### [Stored entries]
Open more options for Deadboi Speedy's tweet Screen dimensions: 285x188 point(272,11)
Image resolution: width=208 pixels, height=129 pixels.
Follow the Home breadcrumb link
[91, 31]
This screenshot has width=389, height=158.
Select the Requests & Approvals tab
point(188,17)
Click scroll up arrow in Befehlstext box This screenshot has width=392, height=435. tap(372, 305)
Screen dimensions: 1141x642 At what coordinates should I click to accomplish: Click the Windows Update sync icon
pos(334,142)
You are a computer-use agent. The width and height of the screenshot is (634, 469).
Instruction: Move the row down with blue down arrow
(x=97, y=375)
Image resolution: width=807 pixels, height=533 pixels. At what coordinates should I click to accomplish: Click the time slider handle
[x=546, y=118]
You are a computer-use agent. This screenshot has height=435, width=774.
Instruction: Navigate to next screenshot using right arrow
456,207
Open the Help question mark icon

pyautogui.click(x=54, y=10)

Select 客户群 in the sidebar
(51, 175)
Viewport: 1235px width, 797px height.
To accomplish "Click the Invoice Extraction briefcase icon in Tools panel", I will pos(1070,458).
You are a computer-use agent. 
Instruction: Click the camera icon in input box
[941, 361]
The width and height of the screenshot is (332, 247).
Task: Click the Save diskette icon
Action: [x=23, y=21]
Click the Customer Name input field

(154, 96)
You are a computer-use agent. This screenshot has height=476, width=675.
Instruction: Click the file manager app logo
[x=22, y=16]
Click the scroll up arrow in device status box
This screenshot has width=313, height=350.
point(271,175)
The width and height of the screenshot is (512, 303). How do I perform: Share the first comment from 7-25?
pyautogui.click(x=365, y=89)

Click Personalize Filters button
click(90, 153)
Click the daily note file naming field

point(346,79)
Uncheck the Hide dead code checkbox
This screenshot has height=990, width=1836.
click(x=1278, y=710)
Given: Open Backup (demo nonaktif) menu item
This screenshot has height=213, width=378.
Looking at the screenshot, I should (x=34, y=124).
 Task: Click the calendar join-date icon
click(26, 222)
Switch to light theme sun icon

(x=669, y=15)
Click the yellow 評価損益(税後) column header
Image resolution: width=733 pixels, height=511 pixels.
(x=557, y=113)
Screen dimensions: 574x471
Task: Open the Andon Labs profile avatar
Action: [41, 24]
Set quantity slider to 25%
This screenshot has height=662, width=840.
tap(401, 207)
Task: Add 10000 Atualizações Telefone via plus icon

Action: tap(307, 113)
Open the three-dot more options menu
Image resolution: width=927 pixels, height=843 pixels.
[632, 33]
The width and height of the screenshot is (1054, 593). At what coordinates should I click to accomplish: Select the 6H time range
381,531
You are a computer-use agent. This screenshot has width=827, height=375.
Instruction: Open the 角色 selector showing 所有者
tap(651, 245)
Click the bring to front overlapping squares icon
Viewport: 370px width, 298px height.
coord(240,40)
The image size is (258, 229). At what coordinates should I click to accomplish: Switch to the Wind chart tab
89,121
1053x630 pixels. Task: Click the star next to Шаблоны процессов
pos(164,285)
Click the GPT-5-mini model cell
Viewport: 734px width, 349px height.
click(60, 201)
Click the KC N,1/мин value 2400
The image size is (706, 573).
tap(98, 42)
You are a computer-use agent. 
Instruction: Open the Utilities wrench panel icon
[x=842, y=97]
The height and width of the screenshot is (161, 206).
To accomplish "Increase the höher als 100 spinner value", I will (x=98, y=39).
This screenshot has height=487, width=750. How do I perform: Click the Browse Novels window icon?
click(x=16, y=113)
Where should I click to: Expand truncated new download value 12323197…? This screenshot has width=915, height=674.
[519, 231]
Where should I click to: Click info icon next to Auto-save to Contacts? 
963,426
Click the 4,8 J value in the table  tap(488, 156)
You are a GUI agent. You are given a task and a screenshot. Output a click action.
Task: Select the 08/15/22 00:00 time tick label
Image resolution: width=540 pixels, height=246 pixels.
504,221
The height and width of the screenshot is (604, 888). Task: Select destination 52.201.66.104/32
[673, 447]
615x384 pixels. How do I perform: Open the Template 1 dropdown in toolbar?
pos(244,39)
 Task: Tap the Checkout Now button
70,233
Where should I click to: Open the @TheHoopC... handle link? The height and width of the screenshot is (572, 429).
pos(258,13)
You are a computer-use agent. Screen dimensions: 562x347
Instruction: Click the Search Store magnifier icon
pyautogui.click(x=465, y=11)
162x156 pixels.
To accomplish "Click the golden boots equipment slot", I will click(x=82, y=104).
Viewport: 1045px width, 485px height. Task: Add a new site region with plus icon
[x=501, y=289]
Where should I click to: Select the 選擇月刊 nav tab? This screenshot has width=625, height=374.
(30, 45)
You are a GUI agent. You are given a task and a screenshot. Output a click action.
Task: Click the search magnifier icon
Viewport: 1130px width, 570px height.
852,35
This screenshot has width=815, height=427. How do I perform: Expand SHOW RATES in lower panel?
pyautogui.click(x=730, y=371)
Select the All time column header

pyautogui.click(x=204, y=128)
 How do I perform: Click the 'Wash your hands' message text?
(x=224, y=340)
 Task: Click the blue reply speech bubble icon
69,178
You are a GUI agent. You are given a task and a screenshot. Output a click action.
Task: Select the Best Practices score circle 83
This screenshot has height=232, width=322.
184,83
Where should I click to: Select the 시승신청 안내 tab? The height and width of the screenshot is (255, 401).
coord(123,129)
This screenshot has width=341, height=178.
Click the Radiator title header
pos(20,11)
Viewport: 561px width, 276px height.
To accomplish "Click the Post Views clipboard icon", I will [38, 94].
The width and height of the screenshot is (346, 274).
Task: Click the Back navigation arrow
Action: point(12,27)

### [What you should do]
Beginning at the top of the records above, transcribe each line exactly up to and including the line that holds "You are a computer-use agent. The".

### [Exercise result]
Open more options for Deadboi Speedy's tweet Screen dimensions: 285x188 point(272,11)
Image resolution: width=208 pixels, height=129 pixels.
Follow the Home breadcrumb link
[91, 31]
This screenshot has width=389, height=158.
Select the Requests & Approvals tab
point(188,17)
Click scroll up arrow in Befehlstext box This screenshot has width=392, height=435. tap(372, 305)
Screen dimensions: 1141x642 At what coordinates should I click to accomplish: Click the Windows Update sync icon
pos(334,142)
You are a computer-use agent. The width and height of the screenshot is (634, 469).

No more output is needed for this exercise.